Sunday, 13 April 2008

Siân Berry's drugs policies

I have ridiculed some of Siân's policies here and here, but in all fairness, the Green Party's drugs policies are pretty sound:

* Regulation and control over the sale of cannabis for medical and recreational use.
* A local democratic tax on cannabis sale, where the purchaser chooses a local project to receive a percentage of the profits.
* Licensed cannabis supply based on the Dutch coffee shop model.
* Decriminalising recreational drugs such as ecstasy and psychotropic mushrooms.
* Providing heroin on prescription as a route into a range of other consensual treatments.
* Improving information and health education relating to all drugs.
* A ban on advertising and sponsorship of tobacco, cannabis or other currently illegal drugs.

However, she doesn't mention cocaine or crack-cocaine. It's all well and good pointing out in your manifesto that "57 per cent of all crime and 80 per cent of burglary in the UK is to feed a heroin or crack drug habit", but if she says (quite sensibly) that heroin should be available on prescription, what about cocaine or crack-cocaine? Would they be available on prescription as well?

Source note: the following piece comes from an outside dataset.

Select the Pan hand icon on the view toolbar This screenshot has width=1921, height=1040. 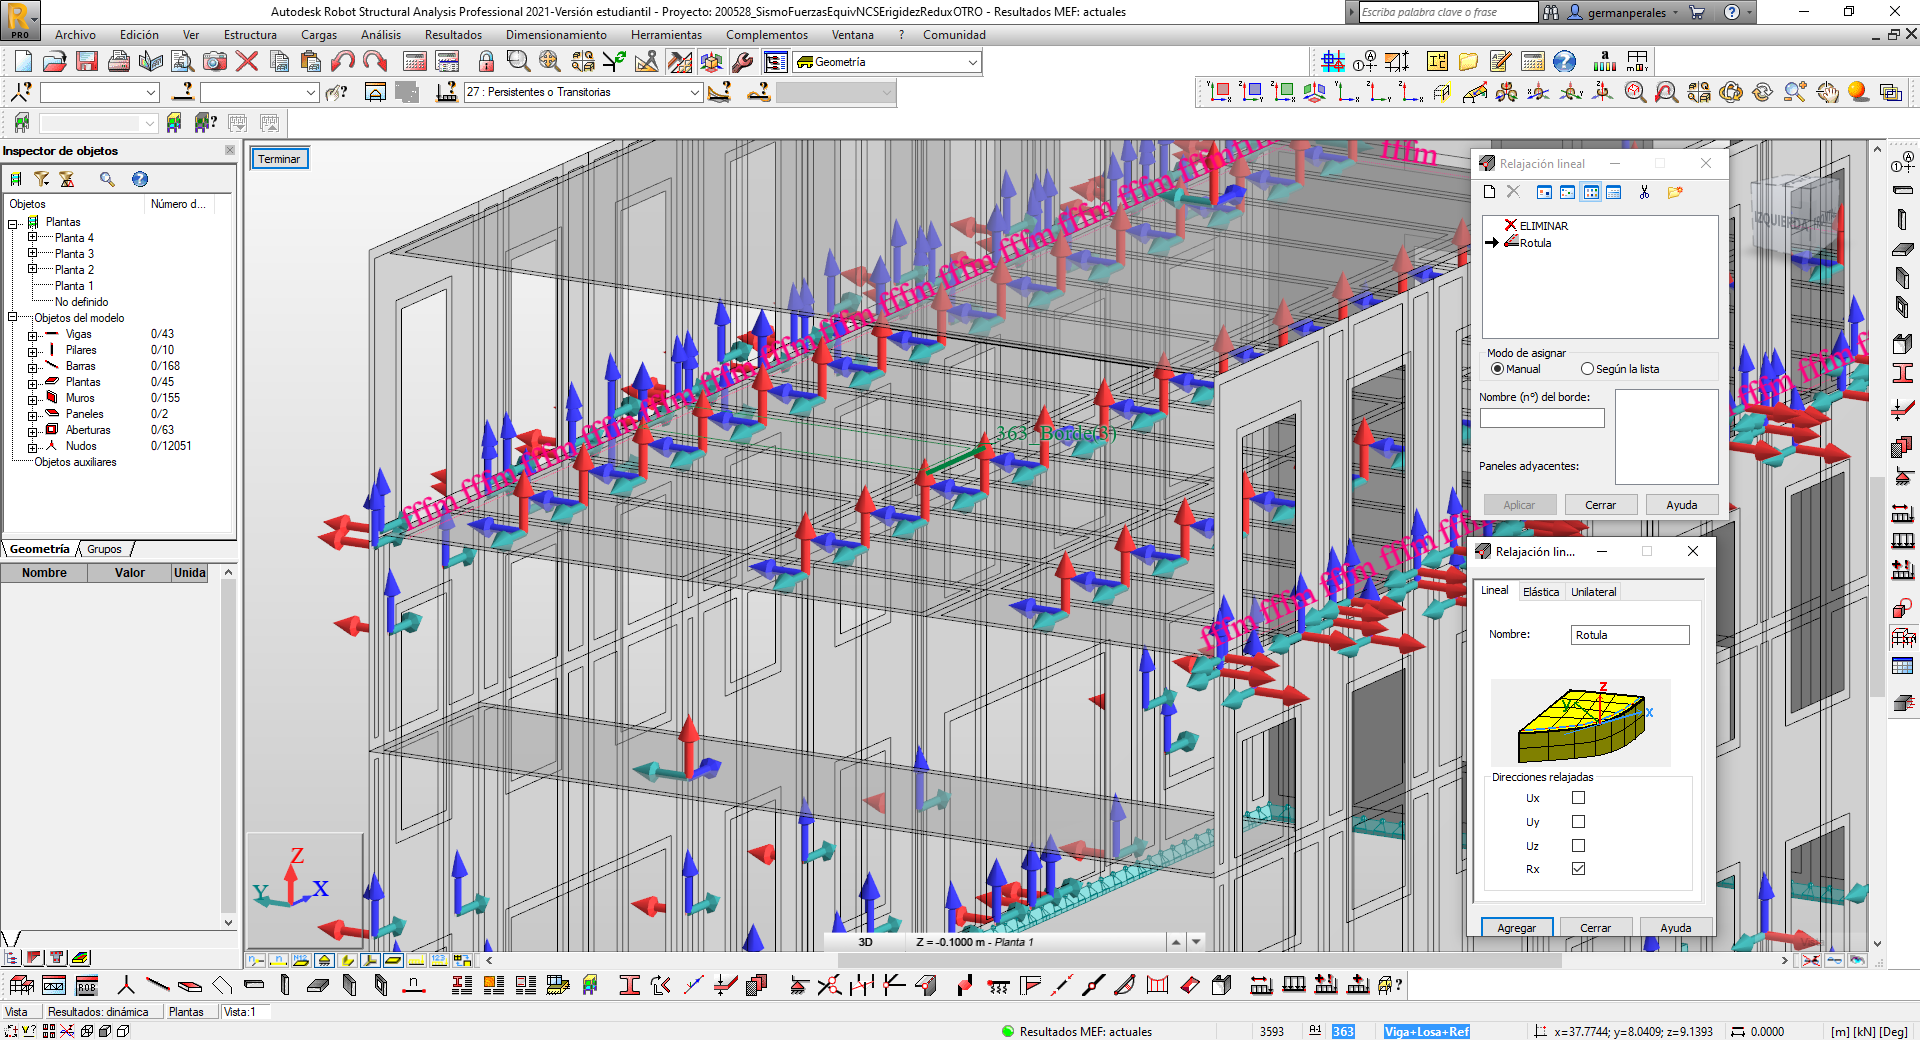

What she also doesn't mention is that the London Assembly has absolutely no authority whatsoever to implement such policies.

Monday, 7 April 2008

"UKIP hopeful looks beyond Europe"

Gerard Batten gets a fair write up on the BBC website. That's always puzzled me about the BBC, of all the MSM, they're the ones who treat us most fairly.

Saturday, 5 April 2008

Price and quantity demanded

Many London commuters whine that the Tube is too crowded and too expensive and most of the candidates for London Mayor are trying to tap into this sentiment*;
Boris - "We pay the highest fares in Europe and we deserve value for money",
Sian - "The cost of travel is one of the main reasons London is such an expensive place to live ... I would focus on making day-to-day travel more affordable for ordinary Londoners",
Brian- "Tubes charge first class fares for third class travel. Despite record investment, they are still overcrowded, overheated and unreliable".
Ken, who is apparently only narrowly behind in the race, has been Mayor for eight years, and has had plenty of time to put his grand plans into effect. And to be fair, he did bitterly oppose the hugely expensive PFI nonsense.

So none of them have a clue about economics, do they?

1. The Tube is running at full capacity, so in the medium term you cannot increase quantity supplied.

2. Reduced prices would mean an increase in quantity demanded, i.e. even more people would want to use the Tube, so it'd become even more crowded at peak times (if that's physically possible).

3. Somebody has to pay for the cost of running it. None of them have said which taxes they'd increase to cover the shortfall. The least-worst way of funding public transport infrastructure is via Land Value Tax, but that's a bit beyond the Mayor's remit, methinks.

4. The 'high' cost of Tube travel (actually, season tickets are very cheap) does not increase the 'cost of living'. If the Tooth Fairy paid for the Tube to be totally free, then London would be a more attractive place to live and people would have more money to spend on ... rents and housing. So rents and house prices would go up (scroll down to The Error of Public Tollways), and the total cost of living would stay much the same.

* Even Gerard is not immune to this, although he's the only one who'd scrap the Congestion Charge - more people in cars = less people on the Tube - hooray!

Wednesday, 20 February 2008

London's airport capacity - poll results

Thanks to everybody who voted.

The overall response to the question "Would you like to see an expansion of airport capacity in and around London?" was as follows:

Yes - 17 votes
No - 7 votes

Right! The four main candidates are going to have to share those 7 'No' votes, I wonder if any other candidate will be brave enough to try and grab the 17 'Yes' votes for him- or herself?